Kind of slipped off my list


> 1. The serial driver sets TTY_DRIVER_REAL_RAW.  My understanding of  	TTY_DRIVER_REAL_RAW is that, if set, the driver will only send the 	minimum notifications of parity errors required or according to the 	c_iflags.  For example, regarding parity errors:
> 
> 
>    ! (INPCK)         --  char with PE will be pushed as TTY_NORMAL
>    INPCK & !(IGNPAR) --  char with PE will be pushed as TTY_PARITY
>    INPCK & IGNPAR    --  char with PE will be discarded and not pushed
> 
>       Is my understanding correct?

Basically it indicates the hardware behaves as Unix wants in the fast
path case of parity being ignored, break being ignored and no input check
being done. In day gone by it was useful for some block transfer stuff.

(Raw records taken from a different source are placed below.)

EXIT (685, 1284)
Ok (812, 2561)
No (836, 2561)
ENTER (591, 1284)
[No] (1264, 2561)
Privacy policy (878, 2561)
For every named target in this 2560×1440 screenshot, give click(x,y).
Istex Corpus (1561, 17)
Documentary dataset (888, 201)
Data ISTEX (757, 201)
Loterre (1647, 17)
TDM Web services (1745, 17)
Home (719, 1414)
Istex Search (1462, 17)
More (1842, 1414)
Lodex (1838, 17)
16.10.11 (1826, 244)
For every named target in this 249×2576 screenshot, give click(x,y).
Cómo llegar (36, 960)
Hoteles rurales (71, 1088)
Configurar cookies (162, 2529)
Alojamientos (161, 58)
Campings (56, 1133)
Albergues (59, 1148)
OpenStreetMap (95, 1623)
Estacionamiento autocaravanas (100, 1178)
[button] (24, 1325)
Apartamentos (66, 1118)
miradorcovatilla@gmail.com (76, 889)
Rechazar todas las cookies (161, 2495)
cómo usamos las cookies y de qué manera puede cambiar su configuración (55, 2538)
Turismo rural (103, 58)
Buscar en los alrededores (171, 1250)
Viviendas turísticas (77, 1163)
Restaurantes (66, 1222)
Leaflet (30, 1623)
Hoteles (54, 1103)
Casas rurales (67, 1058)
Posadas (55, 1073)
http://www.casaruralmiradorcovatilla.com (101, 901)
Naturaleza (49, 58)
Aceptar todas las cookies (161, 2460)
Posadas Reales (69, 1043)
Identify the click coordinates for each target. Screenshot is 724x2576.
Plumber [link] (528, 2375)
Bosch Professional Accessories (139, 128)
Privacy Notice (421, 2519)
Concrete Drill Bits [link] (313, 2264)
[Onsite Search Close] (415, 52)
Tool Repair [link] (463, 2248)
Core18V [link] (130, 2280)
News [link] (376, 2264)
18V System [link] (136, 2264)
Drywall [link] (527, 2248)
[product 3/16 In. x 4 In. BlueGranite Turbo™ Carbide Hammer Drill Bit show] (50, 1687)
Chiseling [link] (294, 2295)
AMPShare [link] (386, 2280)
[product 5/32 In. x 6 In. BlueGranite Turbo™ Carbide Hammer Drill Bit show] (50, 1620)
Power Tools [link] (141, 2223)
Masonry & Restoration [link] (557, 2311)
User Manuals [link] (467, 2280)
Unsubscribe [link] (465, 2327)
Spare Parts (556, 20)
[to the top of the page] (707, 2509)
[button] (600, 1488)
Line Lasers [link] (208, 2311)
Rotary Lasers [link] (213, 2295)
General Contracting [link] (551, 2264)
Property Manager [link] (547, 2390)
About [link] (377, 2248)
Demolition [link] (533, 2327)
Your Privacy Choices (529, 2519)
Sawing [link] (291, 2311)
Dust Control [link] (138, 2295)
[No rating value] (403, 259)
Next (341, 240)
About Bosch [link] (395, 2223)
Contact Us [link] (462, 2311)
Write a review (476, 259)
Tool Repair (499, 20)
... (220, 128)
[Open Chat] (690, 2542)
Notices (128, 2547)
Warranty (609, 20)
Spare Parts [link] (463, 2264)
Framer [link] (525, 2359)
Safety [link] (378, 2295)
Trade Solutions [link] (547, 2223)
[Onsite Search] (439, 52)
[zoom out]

Nowdays its basically irrelevant because CPUs are vastly faster relative
to serial data rates (except USB 3G dongles perhaps) and almost all the
communications at high speed is PPP which doesn't have that fast path
anyway.


> 2. When receiving characters, I am pushing a block of characters (<= 16) at 	a time to the TTY data structure.  If a parity error occurs on the 8th 	character, should I push the entire block of data with the TTY_PARITY 	flag?  Or should I first push the first 7 characters with the 	TTY_NORMAL flag and the 8th character separately with the TTY_PARITY 	flag?  

Provide the most accurate error information you can. So if you have byte
accurate error flags then great.

> 3. Is there a priority given to BI, FE, and PE errors?  For example, if more 	than one of these errors occurs for a single character, should all 	errors be flagged?  Or is one error given priority, and (depending on 	the c_iflag settings) the character is pushed with the flag set to 	this type of error?

The kernel only allows you to report one per byte. That's one of those
things that could be improved but nobody has ever been annoyed enough to
fix. I would suggest the order of values is probably as good a priority
as any.

> 4. Should I ever push the parity bit to TTY?  Or should the parity bit 	always be removed first?

If the hardware doesn't remove it then yes you should mask it.